=== About this exercise ===
Retyped exactly and without pictures, the lines from the one with "Given: Click the Поиск search field" through the end of the listing must form the entire answer.

[[ Source data, beginning ]]

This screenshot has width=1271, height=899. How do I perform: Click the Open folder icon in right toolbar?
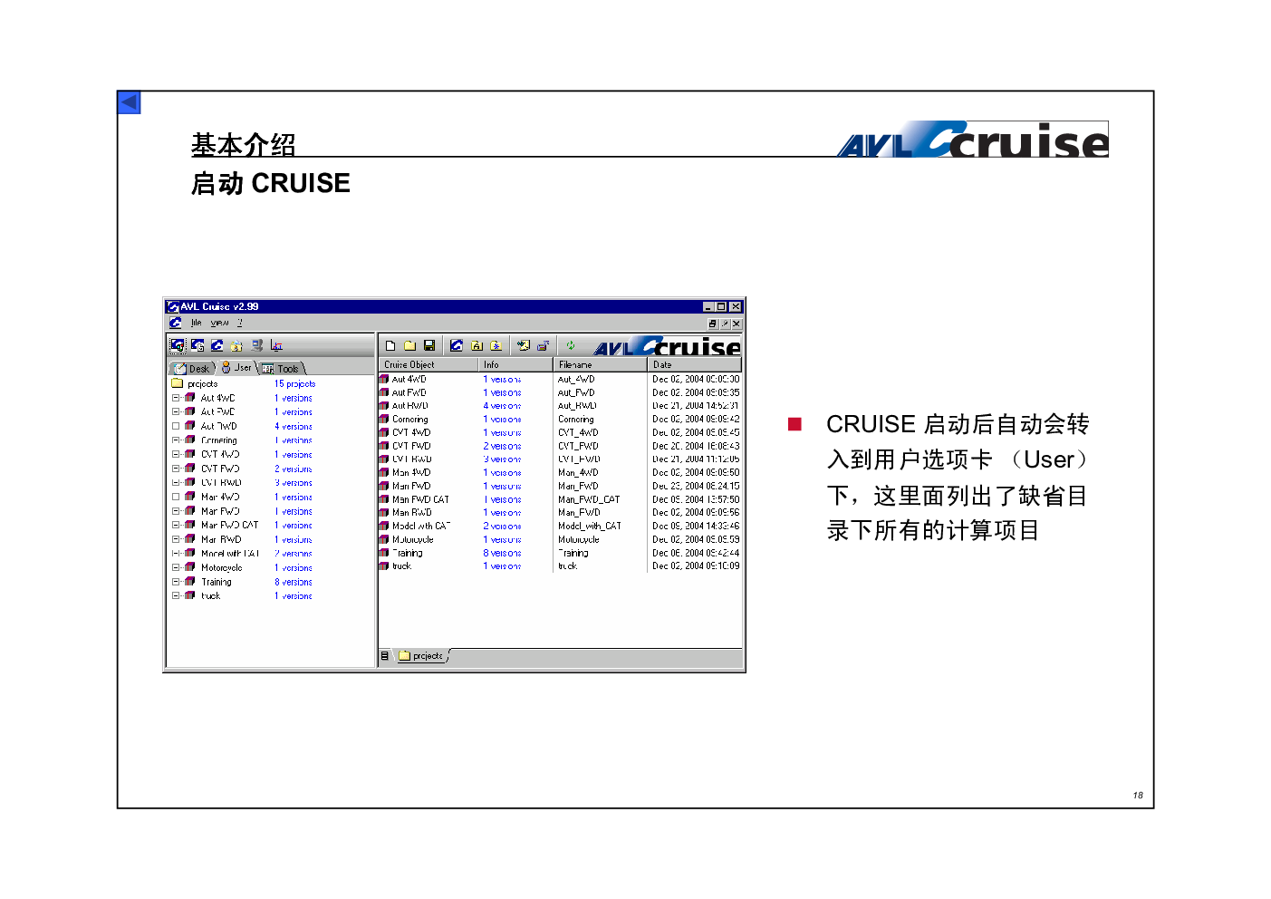pyautogui.click(x=409, y=345)
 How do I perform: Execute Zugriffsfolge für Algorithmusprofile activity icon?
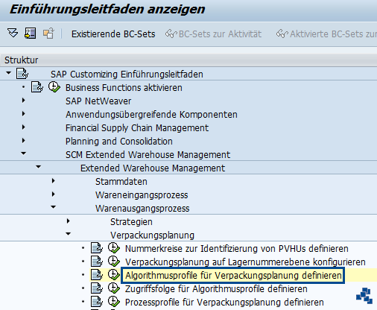(x=114, y=288)
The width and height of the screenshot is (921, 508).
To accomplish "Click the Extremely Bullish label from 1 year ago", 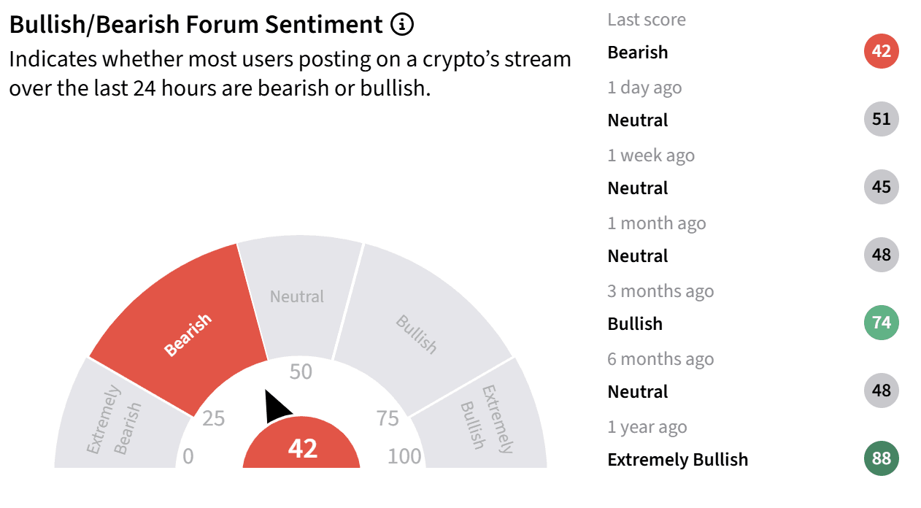I will [x=678, y=460].
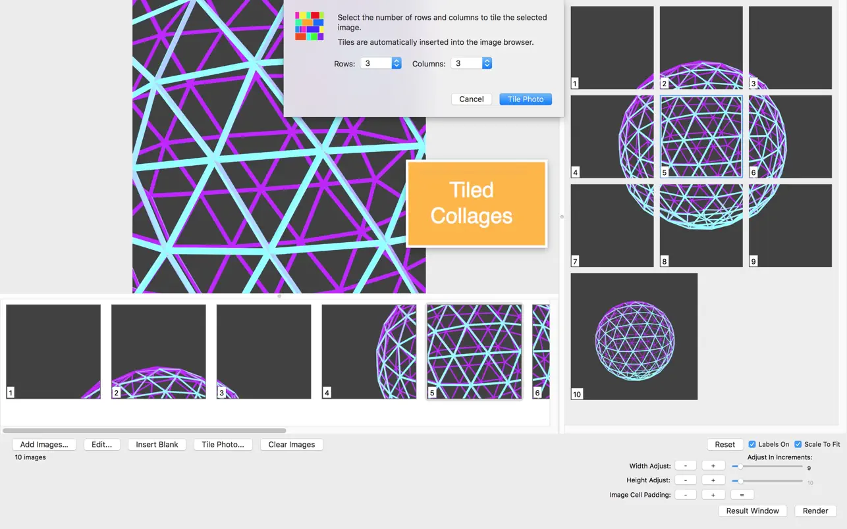Decrease the Height Adjust value
Viewport: 847px width, 529px height.
tap(686, 480)
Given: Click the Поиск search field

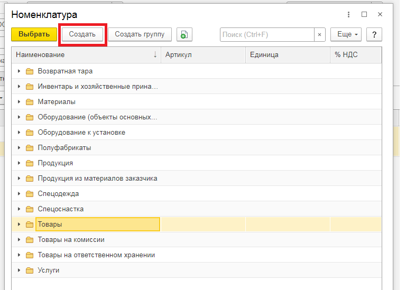Looking at the screenshot, I should point(267,34).
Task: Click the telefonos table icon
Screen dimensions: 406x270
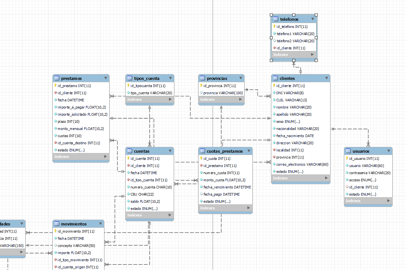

[[ Source data, end ]]

=== Exercise response ===
Given: Click the Поиск search field

Looking at the screenshot, I should point(267,34).
Task: Click the telefonos table icon
Screen dimensions: 406x270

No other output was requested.